_Task details_
The result should be the lines from the one holding "This screenshot has" to the final line of the records below, repeated exactly and with no pictures.

(Provided records begins)

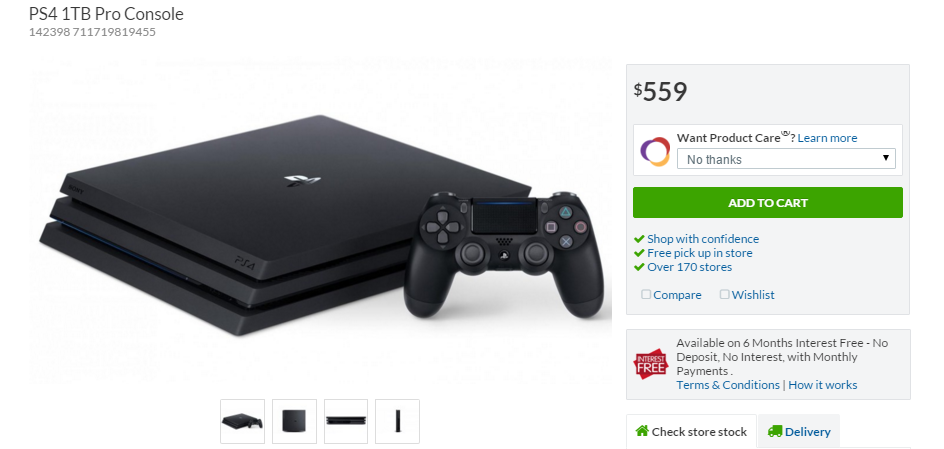The width and height of the screenshot is (944, 449).
Task: Click the checkmark beside Shop with confidence
Action: (x=639, y=239)
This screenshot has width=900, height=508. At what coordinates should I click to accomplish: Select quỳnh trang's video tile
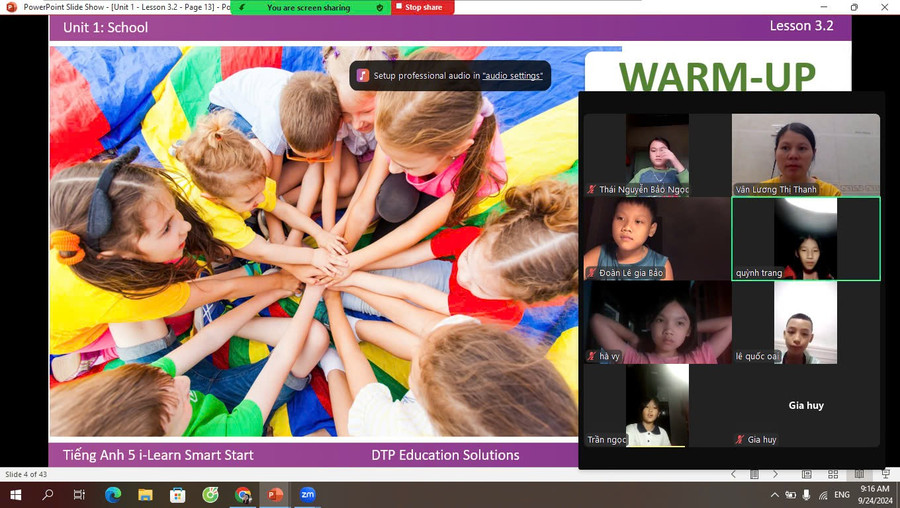[806, 238]
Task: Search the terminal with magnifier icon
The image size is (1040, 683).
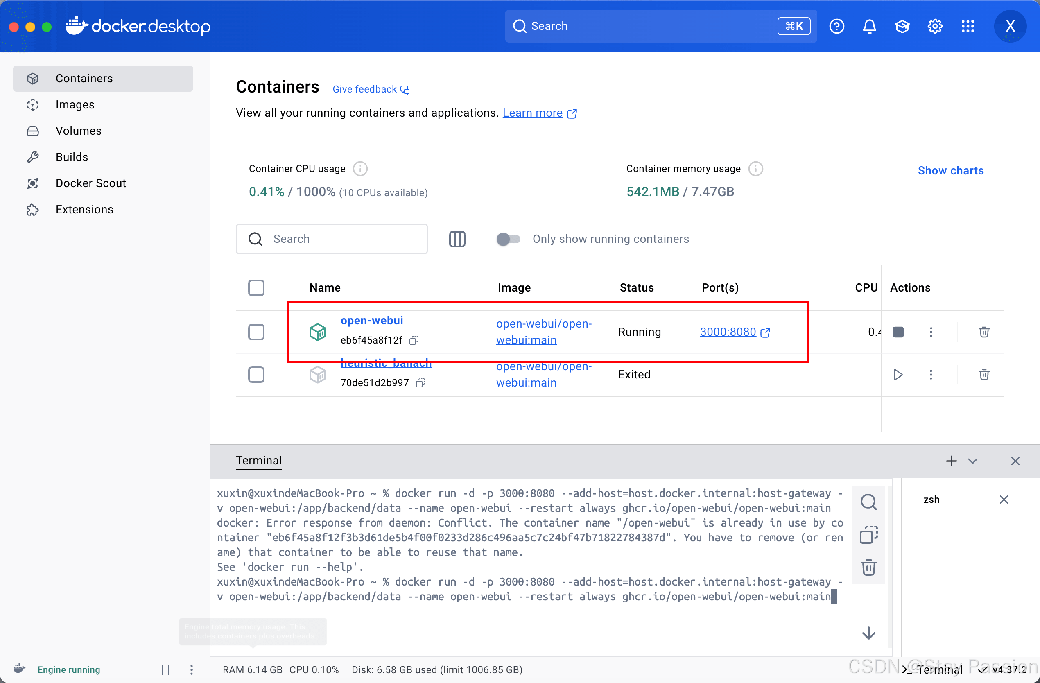Action: click(869, 502)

(Provided records ends)

_Completed exercise_
This screenshot has width=900, height=508. At what coordinates should I click to accomplish: Select quỳnh trang's video tile
[806, 238]
Task: Search the terminal with magnifier icon
The image size is (1040, 683).
Action: click(869, 502)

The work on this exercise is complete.